---------- The data ----------

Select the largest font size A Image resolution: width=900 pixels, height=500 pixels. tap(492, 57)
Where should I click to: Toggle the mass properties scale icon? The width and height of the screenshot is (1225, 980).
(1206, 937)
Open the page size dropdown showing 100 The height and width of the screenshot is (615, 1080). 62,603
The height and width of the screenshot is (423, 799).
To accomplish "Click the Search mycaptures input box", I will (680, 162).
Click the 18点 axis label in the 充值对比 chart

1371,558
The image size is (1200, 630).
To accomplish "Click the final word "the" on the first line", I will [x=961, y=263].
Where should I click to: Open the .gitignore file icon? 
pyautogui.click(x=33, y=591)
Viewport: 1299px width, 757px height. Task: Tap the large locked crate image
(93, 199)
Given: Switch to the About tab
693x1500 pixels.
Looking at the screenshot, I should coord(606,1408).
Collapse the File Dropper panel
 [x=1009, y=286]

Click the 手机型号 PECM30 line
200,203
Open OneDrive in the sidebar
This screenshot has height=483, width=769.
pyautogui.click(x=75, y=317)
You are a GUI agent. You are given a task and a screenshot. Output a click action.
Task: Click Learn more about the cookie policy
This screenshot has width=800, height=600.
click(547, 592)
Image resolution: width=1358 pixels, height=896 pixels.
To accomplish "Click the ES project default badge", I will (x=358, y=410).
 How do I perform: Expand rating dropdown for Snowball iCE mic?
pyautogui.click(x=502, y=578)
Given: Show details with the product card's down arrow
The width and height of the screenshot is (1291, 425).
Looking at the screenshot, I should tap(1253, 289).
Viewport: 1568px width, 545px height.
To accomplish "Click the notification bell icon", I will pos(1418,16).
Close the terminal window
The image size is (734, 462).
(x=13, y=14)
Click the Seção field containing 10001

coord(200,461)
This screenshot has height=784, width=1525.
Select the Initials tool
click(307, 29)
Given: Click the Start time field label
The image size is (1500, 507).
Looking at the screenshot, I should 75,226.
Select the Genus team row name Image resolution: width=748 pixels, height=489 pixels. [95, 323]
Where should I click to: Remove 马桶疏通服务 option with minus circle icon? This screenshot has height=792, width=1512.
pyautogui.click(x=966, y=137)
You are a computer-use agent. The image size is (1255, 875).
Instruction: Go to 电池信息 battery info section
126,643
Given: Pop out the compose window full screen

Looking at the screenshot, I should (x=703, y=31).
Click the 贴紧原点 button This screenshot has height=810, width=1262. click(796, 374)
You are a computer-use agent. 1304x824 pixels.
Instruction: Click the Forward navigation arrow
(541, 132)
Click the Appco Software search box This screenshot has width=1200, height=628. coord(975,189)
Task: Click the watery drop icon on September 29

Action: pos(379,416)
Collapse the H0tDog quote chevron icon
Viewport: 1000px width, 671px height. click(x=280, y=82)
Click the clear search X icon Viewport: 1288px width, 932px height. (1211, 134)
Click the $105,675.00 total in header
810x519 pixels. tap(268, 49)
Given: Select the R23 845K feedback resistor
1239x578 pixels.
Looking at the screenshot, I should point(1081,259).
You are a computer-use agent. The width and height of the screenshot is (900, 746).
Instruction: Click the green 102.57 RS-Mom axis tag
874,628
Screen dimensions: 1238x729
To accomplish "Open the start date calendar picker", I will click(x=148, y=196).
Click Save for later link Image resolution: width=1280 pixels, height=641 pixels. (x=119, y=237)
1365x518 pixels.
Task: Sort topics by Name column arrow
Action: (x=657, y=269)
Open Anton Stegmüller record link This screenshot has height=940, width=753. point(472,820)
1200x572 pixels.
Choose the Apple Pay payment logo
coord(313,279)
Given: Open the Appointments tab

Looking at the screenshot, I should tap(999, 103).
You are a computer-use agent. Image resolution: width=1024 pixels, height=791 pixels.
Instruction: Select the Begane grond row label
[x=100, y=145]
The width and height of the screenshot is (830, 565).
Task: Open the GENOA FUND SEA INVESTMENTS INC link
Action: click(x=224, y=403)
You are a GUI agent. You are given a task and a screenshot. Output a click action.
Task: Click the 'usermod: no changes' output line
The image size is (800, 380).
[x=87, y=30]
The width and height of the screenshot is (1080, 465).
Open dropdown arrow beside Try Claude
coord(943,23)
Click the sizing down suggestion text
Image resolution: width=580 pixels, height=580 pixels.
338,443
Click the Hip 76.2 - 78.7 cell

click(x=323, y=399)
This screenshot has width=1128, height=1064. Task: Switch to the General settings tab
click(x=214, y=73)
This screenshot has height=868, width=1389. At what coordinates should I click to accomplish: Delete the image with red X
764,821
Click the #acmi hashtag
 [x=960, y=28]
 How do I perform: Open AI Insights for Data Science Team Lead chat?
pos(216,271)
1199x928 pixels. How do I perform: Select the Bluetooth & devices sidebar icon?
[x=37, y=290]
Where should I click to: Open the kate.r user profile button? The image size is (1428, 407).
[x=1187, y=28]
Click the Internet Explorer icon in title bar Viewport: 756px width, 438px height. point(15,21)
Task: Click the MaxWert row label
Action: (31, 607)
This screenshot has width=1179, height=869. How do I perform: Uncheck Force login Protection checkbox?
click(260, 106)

----------

■ Exercise objective:
Copy every line above that includes the string "agent".

■ Response to the task:
You are a GUI agent. You are given a task and a screenshot. Output a click action.
You are a computer-use agent. The image size is (1255, 875).
You are a computer-use agent. 1304x824 pixels.
You are a computer-use agent. The width and height of the screenshot is (900, 746).
You are a computer-use agent. Image resolution: width=1024 pixels, height=791 pixels.
You are a GUI agent. You are given a task and a screenshot. Output a click action.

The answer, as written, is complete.